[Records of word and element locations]

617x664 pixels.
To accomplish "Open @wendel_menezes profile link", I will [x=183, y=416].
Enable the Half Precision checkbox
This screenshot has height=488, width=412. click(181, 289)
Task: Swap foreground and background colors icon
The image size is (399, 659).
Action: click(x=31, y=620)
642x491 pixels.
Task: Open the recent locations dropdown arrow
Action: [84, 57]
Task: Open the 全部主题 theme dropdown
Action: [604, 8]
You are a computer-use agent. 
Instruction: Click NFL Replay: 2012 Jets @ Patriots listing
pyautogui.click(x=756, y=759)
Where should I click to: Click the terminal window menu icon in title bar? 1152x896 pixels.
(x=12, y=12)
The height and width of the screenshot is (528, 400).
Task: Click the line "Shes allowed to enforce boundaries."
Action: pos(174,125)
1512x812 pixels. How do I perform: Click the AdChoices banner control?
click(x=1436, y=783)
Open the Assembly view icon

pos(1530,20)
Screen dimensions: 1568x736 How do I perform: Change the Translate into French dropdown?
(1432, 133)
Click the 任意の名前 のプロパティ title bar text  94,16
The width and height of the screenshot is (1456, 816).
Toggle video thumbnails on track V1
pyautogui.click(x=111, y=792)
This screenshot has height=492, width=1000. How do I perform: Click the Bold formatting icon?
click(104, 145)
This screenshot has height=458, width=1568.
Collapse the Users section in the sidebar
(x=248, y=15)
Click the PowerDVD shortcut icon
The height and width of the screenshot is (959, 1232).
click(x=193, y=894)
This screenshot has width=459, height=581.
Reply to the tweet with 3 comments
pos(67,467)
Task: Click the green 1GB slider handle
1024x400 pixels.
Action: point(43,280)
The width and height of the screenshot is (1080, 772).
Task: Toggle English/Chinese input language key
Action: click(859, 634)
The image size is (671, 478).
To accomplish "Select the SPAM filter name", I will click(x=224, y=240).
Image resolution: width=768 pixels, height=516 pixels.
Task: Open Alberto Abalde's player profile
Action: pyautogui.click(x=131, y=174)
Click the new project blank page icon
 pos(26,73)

**STATED EXERCISE**
Return verbatim the lines of the records from the line containing "This screenshot has height=492, width=1000." through the end of the records, and nothing else.

**REPLY**
This screenshot has height=492, width=1000. How do I perform: Click the Bold formatting icon?
click(104, 145)
This screenshot has height=458, width=1568.
Collapse the Users section in the sidebar
(x=248, y=15)
Click the PowerDVD shortcut icon
The height and width of the screenshot is (959, 1232).
click(x=193, y=894)
This screenshot has width=459, height=581.
Reply to the tweet with 3 comments
pos(67,467)
Task: Click the green 1GB slider handle
1024x400 pixels.
Action: point(43,280)
The width and height of the screenshot is (1080, 772).
Task: Toggle English/Chinese input language key
Action: click(859, 634)
The image size is (671, 478).
To accomplish "Select the SPAM filter name", I will click(x=224, y=240).
Image resolution: width=768 pixels, height=516 pixels.
Task: Open Alberto Abalde's player profile
Action: pyautogui.click(x=131, y=174)
Click the new project blank page icon
 pos(26,73)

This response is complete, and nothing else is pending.